● **INSTRUCTIONS TO FOLLOW**
Locate, in the data below, the line that contains "The image size is (724, 1568)." and the line that contains "Open the '[책]"; reproduce exactly those two lines and every line between them, nothing more.

● **DATASET CONTENT**
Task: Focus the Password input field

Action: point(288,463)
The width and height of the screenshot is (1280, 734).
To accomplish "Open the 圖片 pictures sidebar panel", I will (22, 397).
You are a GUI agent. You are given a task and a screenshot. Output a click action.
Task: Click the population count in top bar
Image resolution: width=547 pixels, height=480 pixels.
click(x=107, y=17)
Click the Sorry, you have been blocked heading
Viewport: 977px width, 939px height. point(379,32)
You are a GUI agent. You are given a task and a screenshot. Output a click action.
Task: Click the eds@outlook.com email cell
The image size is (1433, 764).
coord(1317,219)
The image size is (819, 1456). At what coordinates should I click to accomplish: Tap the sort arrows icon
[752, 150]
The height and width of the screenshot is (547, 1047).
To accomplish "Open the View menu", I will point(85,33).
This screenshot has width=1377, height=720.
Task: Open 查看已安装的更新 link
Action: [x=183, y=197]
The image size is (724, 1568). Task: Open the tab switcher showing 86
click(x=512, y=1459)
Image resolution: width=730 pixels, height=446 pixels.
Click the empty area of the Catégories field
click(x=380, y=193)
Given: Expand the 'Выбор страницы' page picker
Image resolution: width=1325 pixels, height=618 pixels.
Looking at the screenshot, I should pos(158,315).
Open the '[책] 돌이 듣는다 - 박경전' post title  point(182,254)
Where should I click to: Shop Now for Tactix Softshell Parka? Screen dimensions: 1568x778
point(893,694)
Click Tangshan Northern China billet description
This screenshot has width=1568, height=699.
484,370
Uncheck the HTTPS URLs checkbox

● **OUTPUT FOR THIS TASK**
The image size is (724, 1568). Task: Open the tab switcher showing 86
click(x=512, y=1459)
Image resolution: width=730 pixels, height=446 pixels.
Click the empty area of the Catégories field
click(x=380, y=193)
Given: Expand the 'Выбор страницы' page picker
Image resolution: width=1325 pixels, height=618 pixels.
Looking at the screenshot, I should pos(158,315).
Open the '[책] 돌이 듣는다 - 박경전' post title  point(182,254)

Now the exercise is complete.